**Problem requirements:** Write out the whole listing, matching it exactly.
=-=-=-=-=
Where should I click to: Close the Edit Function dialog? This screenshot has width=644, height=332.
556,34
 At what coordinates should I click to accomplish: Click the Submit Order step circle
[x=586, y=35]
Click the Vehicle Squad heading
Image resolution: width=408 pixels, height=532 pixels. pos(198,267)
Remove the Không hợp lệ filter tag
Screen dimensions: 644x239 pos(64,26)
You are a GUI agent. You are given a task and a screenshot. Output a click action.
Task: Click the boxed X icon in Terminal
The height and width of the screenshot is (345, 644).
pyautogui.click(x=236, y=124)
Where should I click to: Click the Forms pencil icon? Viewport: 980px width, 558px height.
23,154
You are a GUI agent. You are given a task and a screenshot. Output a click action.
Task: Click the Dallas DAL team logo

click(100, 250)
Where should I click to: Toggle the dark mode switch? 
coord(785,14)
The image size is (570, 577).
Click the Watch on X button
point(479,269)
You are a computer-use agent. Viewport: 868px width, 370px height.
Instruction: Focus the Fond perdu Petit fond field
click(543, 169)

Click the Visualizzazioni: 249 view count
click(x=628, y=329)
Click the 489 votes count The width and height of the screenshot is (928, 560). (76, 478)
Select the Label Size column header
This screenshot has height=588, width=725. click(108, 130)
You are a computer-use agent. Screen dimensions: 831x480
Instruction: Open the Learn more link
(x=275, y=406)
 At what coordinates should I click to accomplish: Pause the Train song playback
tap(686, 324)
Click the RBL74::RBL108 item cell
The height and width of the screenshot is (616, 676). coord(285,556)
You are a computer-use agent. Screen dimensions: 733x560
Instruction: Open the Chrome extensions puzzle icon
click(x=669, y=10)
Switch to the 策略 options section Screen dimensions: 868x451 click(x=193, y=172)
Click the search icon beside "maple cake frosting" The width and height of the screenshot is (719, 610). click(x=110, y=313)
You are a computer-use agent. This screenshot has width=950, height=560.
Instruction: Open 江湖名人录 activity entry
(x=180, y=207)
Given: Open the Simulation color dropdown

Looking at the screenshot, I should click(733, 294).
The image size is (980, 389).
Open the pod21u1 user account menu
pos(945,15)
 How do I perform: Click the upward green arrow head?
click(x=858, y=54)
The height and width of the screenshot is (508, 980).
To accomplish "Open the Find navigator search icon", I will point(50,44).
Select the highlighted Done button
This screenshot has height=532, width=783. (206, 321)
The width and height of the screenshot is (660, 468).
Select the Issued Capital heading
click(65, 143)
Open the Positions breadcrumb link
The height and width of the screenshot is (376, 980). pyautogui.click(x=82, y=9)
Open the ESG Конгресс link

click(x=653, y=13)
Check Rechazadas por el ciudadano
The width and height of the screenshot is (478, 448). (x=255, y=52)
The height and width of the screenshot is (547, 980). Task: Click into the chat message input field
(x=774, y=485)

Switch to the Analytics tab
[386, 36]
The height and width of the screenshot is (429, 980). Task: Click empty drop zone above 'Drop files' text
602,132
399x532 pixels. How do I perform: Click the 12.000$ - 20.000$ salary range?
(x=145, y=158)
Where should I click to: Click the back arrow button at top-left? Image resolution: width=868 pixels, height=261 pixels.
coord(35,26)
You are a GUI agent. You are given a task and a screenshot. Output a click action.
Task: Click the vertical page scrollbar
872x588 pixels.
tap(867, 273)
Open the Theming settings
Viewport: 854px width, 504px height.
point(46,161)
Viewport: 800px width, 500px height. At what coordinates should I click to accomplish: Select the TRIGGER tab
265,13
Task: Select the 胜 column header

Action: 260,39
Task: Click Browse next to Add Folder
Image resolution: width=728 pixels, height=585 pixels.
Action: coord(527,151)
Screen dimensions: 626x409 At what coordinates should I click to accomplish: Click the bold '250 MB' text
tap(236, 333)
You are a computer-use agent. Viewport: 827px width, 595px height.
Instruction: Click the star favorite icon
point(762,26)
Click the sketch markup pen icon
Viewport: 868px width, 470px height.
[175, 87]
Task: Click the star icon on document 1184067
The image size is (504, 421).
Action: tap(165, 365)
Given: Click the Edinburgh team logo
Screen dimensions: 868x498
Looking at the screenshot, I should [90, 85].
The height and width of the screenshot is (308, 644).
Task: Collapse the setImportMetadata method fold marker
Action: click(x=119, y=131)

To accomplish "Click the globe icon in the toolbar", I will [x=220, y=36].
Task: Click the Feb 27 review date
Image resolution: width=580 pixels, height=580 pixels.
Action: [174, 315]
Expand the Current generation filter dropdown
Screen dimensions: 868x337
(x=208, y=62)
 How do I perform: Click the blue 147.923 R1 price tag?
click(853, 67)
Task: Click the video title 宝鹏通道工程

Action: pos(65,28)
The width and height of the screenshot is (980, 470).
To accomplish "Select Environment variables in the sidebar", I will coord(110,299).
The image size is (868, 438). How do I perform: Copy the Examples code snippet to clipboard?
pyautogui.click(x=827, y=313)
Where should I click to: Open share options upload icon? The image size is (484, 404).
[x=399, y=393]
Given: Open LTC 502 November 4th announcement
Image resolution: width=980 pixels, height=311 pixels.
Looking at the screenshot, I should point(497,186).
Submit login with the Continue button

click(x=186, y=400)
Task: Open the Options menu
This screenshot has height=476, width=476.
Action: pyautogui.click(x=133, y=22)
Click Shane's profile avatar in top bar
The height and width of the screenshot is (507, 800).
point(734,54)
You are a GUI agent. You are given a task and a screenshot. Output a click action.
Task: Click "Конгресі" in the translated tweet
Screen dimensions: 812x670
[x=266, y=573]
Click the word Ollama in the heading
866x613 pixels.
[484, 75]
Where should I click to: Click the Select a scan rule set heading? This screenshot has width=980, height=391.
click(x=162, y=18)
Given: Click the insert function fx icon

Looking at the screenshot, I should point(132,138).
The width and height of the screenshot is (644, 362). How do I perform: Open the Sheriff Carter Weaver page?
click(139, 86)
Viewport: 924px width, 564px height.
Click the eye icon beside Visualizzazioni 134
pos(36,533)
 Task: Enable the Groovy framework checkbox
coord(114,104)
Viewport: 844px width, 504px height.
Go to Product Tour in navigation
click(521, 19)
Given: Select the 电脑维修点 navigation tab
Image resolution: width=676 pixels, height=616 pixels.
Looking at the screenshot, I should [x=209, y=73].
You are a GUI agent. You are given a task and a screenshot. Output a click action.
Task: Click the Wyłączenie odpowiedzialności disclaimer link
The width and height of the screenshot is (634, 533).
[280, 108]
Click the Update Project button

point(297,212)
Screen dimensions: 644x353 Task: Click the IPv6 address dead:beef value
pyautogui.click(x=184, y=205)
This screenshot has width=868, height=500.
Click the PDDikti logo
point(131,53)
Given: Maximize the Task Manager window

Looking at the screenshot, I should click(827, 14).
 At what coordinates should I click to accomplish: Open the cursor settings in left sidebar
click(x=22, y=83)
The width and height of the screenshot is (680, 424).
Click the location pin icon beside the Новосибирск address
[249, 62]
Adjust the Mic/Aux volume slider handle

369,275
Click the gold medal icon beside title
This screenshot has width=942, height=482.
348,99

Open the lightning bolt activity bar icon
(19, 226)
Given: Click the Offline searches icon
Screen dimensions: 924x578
=-=-=-=-=
**Output of the exercise:**
Where should I click to: Close the Edit Function dialog? This screenshot has width=644, height=332.
556,34
 At what coordinates should I click to accomplish: Click the Submit Order step circle
[x=586, y=35]
Click the Vehicle Squad heading
Image resolution: width=408 pixels, height=532 pixels. pos(198,267)
Remove the Không hợp lệ filter tag
Screen dimensions: 644x239 pos(64,26)
You are a GUI agent. You are given a task and a screenshot. Output a click action.
Task: Click the boxed X icon in Terminal
The height and width of the screenshot is (345, 644).
pyautogui.click(x=236, y=124)
Where should I click to: Click the Forms pencil icon? Viewport: 980px width, 558px height.
23,154
You are a GUI agent. You are given a task and a screenshot. Output a click action.
Task: Click the Dallas DAL team logo

click(100, 250)
Where should I click to: Toggle the dark mode switch? 
coord(785,14)
The image size is (570, 577).
Click the Watch on X button
point(479,269)
You are a computer-use agent. Viewport: 868px width, 370px height.
Instruction: Focus the Fond perdu Petit fond field
click(543, 169)

Click the Visualizzazioni: 249 view count
click(x=628, y=329)
Click the 489 votes count The width and height of the screenshot is (928, 560). (76, 478)
Select the Label Size column header
This screenshot has height=588, width=725. click(108, 130)
You are a computer-use agent. Screen dimensions: 831x480
Instruction: Open the Learn more link
(x=275, y=406)
 At what coordinates should I click to accomplish: Pause the Train song playback
tap(686, 324)
Click the RBL74::RBL108 item cell
The height and width of the screenshot is (616, 676). coord(285,556)
You are a computer-use agent. Screen dimensions: 733x560
Instruction: Open the Chrome extensions puzzle icon
click(x=669, y=10)
Switch to the 策略 options section Screen dimensions: 868x451 click(x=193, y=172)
Click the search icon beside "maple cake frosting" The width and height of the screenshot is (719, 610). click(x=110, y=313)
You are a computer-use agent. This screenshot has width=950, height=560.
Instruction: Open 江湖名人录 activity entry
(x=180, y=207)
Given: Open the Simulation color dropdown

Looking at the screenshot, I should click(733, 294).
The image size is (980, 389).
Open the pod21u1 user account menu
pos(945,15)
 How do I perform: Click the upward green arrow head?
click(x=858, y=54)
The height and width of the screenshot is (508, 980).
To accomplish "Open the Find navigator search icon", I will point(50,44).
Select the highlighted Done button
This screenshot has height=532, width=783. (206, 321)
The width and height of the screenshot is (660, 468).
Select the Issued Capital heading
click(65, 143)
Open the Positions breadcrumb link
The height and width of the screenshot is (376, 980). pyautogui.click(x=82, y=9)
Open the ESG Конгресс link

click(x=653, y=13)
Check Rechazadas por el ciudadano
The width and height of the screenshot is (478, 448). (x=255, y=52)
The height and width of the screenshot is (547, 980). Task: Click into the chat message input field
(x=774, y=485)

Switch to the Analytics tab
[386, 36]
The height and width of the screenshot is (429, 980). Task: Click empty drop zone above 'Drop files' text
602,132
399x532 pixels. How do I perform: Click the 12.000$ - 20.000$ salary range?
(x=145, y=158)
Where should I click to: Click the back arrow button at top-left? Image resolution: width=868 pixels, height=261 pixels.
coord(35,26)
You are a GUI agent. You are given a task and a screenshot. Output a click action.
Task: Click the vertical page scrollbar
872x588 pixels.
tap(867, 273)
Open the Theming settings
Viewport: 854px width, 504px height.
point(46,161)
Viewport: 800px width, 500px height. At what coordinates should I click to accomplish: Select the TRIGGER tab
265,13
Task: Select the 胜 column header

Action: 260,39
Task: Click Browse next to Add Folder
Image resolution: width=728 pixels, height=585 pixels.
Action: coord(527,151)
Screen dimensions: 626x409 At what coordinates should I click to accomplish: Click the bold '250 MB' text
tap(236, 333)
You are a computer-use agent. Viewport: 827px width, 595px height.
Instruction: Click the star favorite icon
point(762,26)
Click the sketch markup pen icon
Viewport: 868px width, 470px height.
[175, 87]
Task: Click the star icon on document 1184067
The image size is (504, 421).
Action: tap(165, 365)
Given: Click the Edinburgh team logo
Screen dimensions: 868x498
Looking at the screenshot, I should [90, 85].
The height and width of the screenshot is (308, 644).
Task: Collapse the setImportMetadata method fold marker
Action: click(x=119, y=131)

To accomplish "Click the globe icon in the toolbar", I will [x=220, y=36].
Task: Click the Feb 27 review date
Image resolution: width=580 pixels, height=580 pixels.
Action: [174, 315]
Expand the Current generation filter dropdown
Screen dimensions: 868x337
(x=208, y=62)
 How do I perform: Click the blue 147.923 R1 price tag?
click(853, 67)
Task: Click the video title 宝鹏通道工程

Action: pos(65,28)
The width and height of the screenshot is (980, 470).
To accomplish "Select Environment variables in the sidebar", I will coord(110,299).
The image size is (868, 438). How do I perform: Copy the Examples code snippet to clipboard?
pyautogui.click(x=827, y=313)
Where should I click to: Open share options upload icon? The image size is (484, 404).
[x=399, y=393]
Given: Open LTC 502 November 4th announcement
Image resolution: width=980 pixels, height=311 pixels.
Looking at the screenshot, I should point(497,186).
Submit login with the Continue button

click(x=186, y=400)
Task: Open the Options menu
This screenshot has height=476, width=476.
Action: pyautogui.click(x=133, y=22)
Click Shane's profile avatar in top bar
The height and width of the screenshot is (507, 800).
point(734,54)
You are a GUI agent. You are given a task and a screenshot. Output a click action.
Task: Click "Конгресі" in the translated tweet
Screen dimensions: 812x670
[x=266, y=573]
Click the word Ollama in the heading
866x613 pixels.
[484, 75]
Where should I click to: Click the Select a scan rule set heading? This screenshot has width=980, height=391.
click(x=162, y=18)
Given: Click the insert function fx icon

Looking at the screenshot, I should point(132,138).
The width and height of the screenshot is (644, 362). How do I perform: Open the Sheriff Carter Weaver page?
click(139, 86)
Viewport: 924px width, 564px height.
Click the eye icon beside Visualizzazioni 134
pos(36,533)
 Task: Enable the Groovy framework checkbox
coord(114,104)
Viewport: 844px width, 504px height.
Go to Product Tour in navigation
click(521, 19)
Given: Select the 电脑维修点 navigation tab
Image resolution: width=676 pixels, height=616 pixels.
Looking at the screenshot, I should [x=209, y=73].
You are a GUI agent. You are given a task and a screenshot. Output a click action.
Task: Click the Wyłączenie odpowiedzialności disclaimer link
The width and height of the screenshot is (634, 533).
[280, 108]
Click the Update Project button

point(297,212)
Screen dimensions: 644x353 Task: Click the IPv6 address dead:beef value
pyautogui.click(x=184, y=205)
This screenshot has width=868, height=500.
Click the PDDikti logo
point(131,53)
Given: Maximize the Task Manager window

Looking at the screenshot, I should click(827, 14).
 At what coordinates should I click to accomplish: Open the cursor settings in left sidebar
click(x=22, y=83)
The width and height of the screenshot is (680, 424).
Click the location pin icon beside the Новосибирск address
[249, 62]
Adjust the Mic/Aux volume slider handle

369,275
Click the gold medal icon beside title
This screenshot has width=942, height=482.
348,99

Open the lightning bolt activity bar icon
(19, 226)
Given: Click the Offline searches icon
Screen dimensions: 924x578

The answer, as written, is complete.